Tensor flow,Start With Zero Nothing To Loose

28.09.2017 — tensorflow — 4 min read

Tensor Flow is the machine learning framework that Google created and used to design, build, and train deep learning models.You can use the Tensor Flow library do to numerical computations, which in itself doesn’t seem all too special, but these computations are done with data flow graphs. In these graphs, nodes represent mathematical operations, while the edges represent the data, which usually are multidimensional data arrays or tensors, that are communicated between these edges.

You see? The name “Tensor Flow” is derived from the operations which neural networks perform on multidimensional data arrays or tensors! It’s literally a flow of tensors.

To understand tensors well, it’s good to have some working knowledge of linear algebra and vector calculus. Tensors are implemented in Tensor Flow as multidimensional data arrays, but some more introduction is maybe needed in order to completely grasp tensors and their use in machine learning.

A tensor, then, is the mathematical representation of a physical entity that may be characterized by magnitude and multiple directions.Before learning Tensor flow, Let’s start with, what is a computational graph

The idea behind TensorFlow is to ability to create these computational graphs in code and allow significant performance improvements via parallel operations and other efficiency gains.

Dont worry, I’m going to explain each line of code below. I’d advise you to open this post in two windows, so you could look at the code and explanations simultaneously. Before that let’s talk about about how Tensorflow works; To make our code execute faster and avoid drawbacks of languages like Python, which inherently trades speed with readability, Everything in TensorFlow is based on creating a computational graph. Think of a computational graph as a network of nodes, with each node known as an operation, running some function that can be as simple as addition or subtraction to as complex as some multi variate equation. Then the graph is executed in a Tensorflow session with fast C++ backend. Variables in TensorFlow are managed by the Session.

Now we know enough to dive in and get our hands dirty with code, which is the fastest way to learn.

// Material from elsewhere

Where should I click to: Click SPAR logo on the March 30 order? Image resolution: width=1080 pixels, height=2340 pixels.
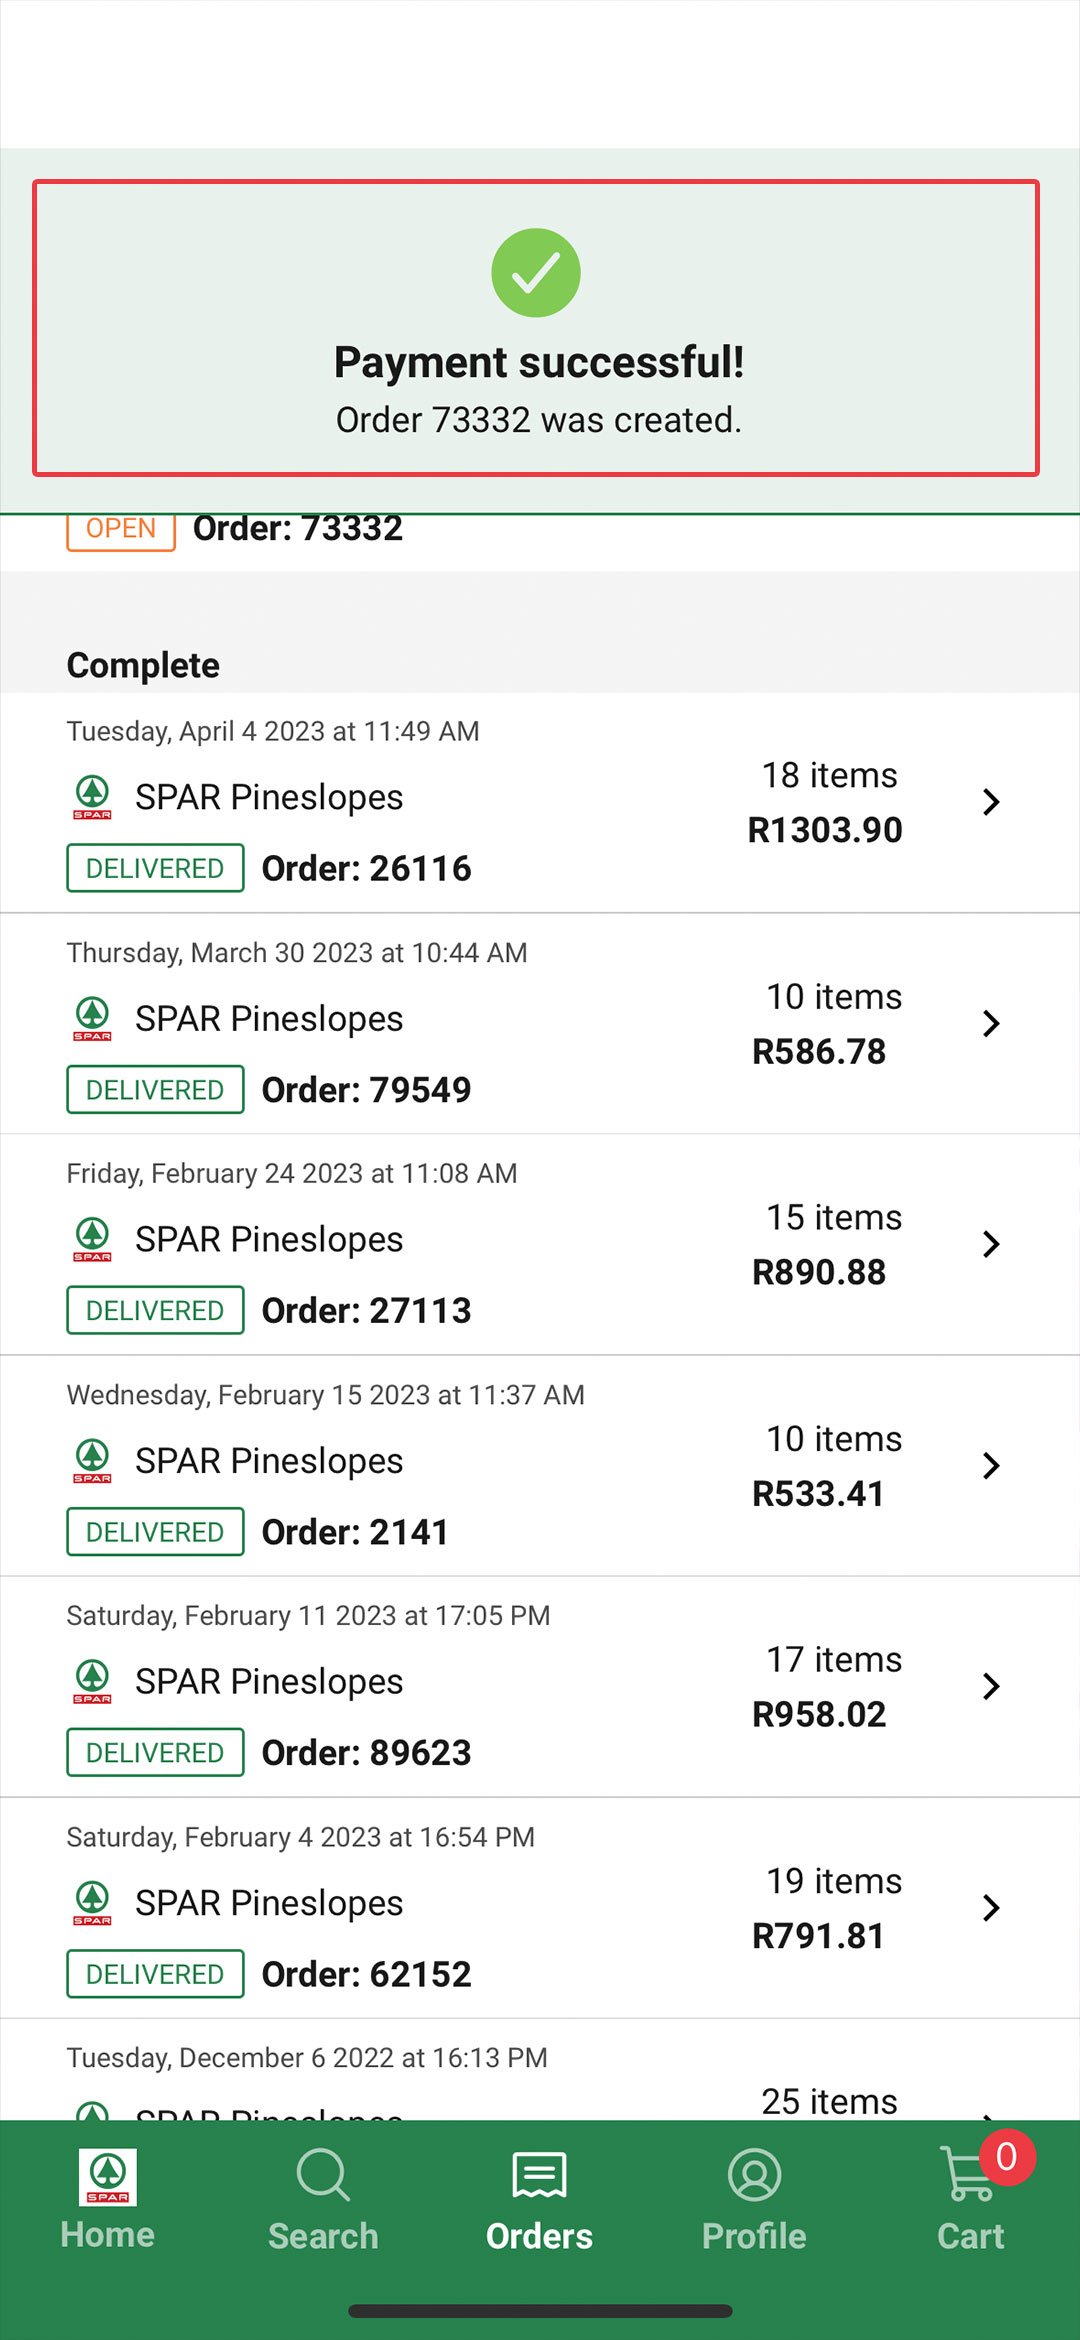pyautogui.click(x=92, y=1019)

import tensorflow as tf #importing the tensorflow library

#Input node for computational graph as input
data = [
    [1, 0, 0],
    [1, 0, 1],
    [1, 1, 1],
    [0, 1, 1],
]
#Input node for computational graph as output
label = [
    [4],
    [5],
    [2],
    [1],
]


w = tf.Variable(tf.random_normal([3, 1]), dtype=tf.float32)

#Machine Learning Model
predication = tf.add(tf.matmul(data, w))

#Learner
error = tf.subtract(label, predication)
mse = tf.reduce_mean(tf.square(error)) # calculate root mean square 
delta = tf.matmul(data, error, transpose_a=True)
train = tf.assign(w, tf.add(w, delta))

#Session 
sess = tf.Session()
sess.run(tf.global_variables_initializer())

epoch, max_epochs = 0, 10

while  epoch < max_epochs:
    epoch += 1
    err, _ = sess.run([mse, train])
print('epoch:', epoch, 'mse:', err)

print(sess.run(w))

Line 1: It simply imports the Tensorflow library where all the awesomeness resides. ** Line 4–16:** We simply assigned the value of 1 and 0 (2nd rank tensor),We have 3 dimensional space and 4 record and label output with a 1st rank tensor.

Line 19–20: w is a constant we choose (typically 3*1 matrix ) and let our computational graph decide the weight with which the constant term should be multiplied to get the desired function we intend to approximate. To learn more about bias; refer to this Stack-overflow thread. The values are initialized to normally-distributed random numbers, for that reason we used tf.random_normal module.

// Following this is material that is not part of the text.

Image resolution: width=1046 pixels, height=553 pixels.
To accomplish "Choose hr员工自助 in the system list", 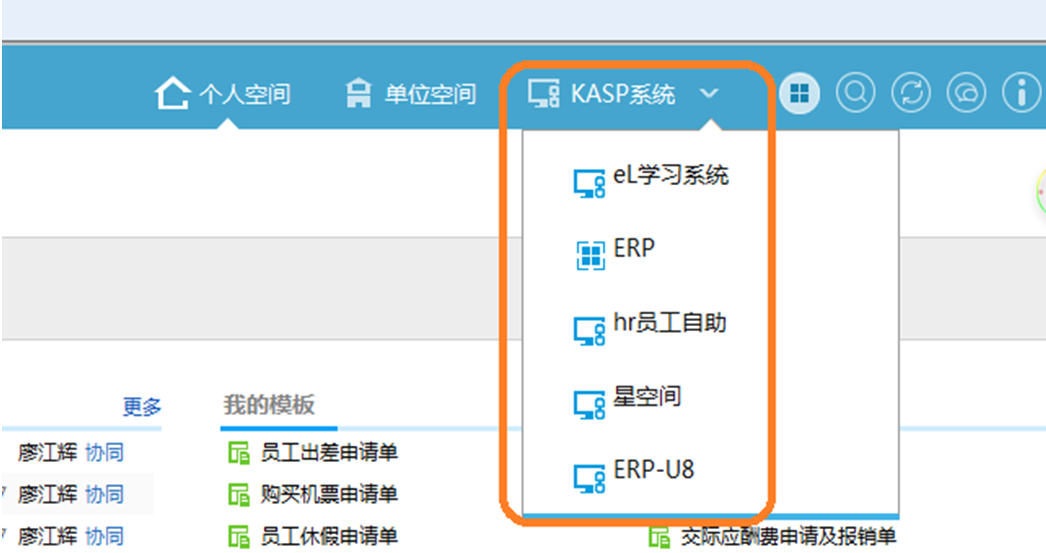I will click(x=669, y=323).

Line 23: Input (data) and output (label) training data will remain constant so our model is going to approximate the function by approximating the ‘weight’ (w) , In this case 3 * 1 since 3 inputs corresponds to 1 output, model will keep adjusting the weight to find the optimal value during the training process, hence its’s a Variable object. I hope the commonly used equation for neural networks “y = Wx ”makes more sense to you now

Line 26–28: We can simply define output, Error and Mean squared error in three lines. Error basically computes, how “off” our model output predictions are from the real “output” of training set. We will then proceed to compute the Mean-squared error, Why? Well, There is very beautiful piece of math behind it, You’d already know if you took Probability class in school, but here is a nice short tutorial explaining it.

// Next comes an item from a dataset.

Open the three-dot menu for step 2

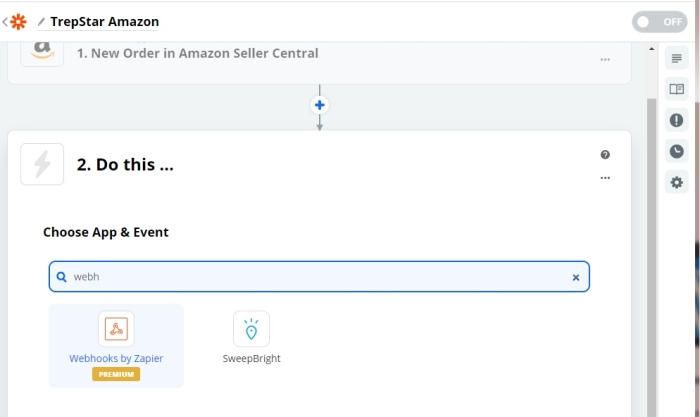tap(605, 178)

Line 29: The evaluation of certain functions like weights (w) will help adjust the value of our predefined Variable, So, in this piece of code- we computed the desired adjustment (delta) based on the error we earlier computed. And then proceed to add it to our weights.

Line 32–33: The model has to be evaluated by a TensorFlow session, which we instantiate before initializing all variables to their specified values, Remember? We got to run our model using fast C++ backend of Tensorflow. The magic is behind sessions

Line 34–40: We can now run our model through training epochs, adjusting the weights each time by evaluating train. Since we’re using a binary output, we can expect to reach a perfect result with a mean squared error of 0. We will reach it very quickly. Note that Session.run will return the result of whatever is evaluated till then. On each epoch, we evaluate mse in order to track progress, and train to actually adjust the weights.

Now go ahead and run this code.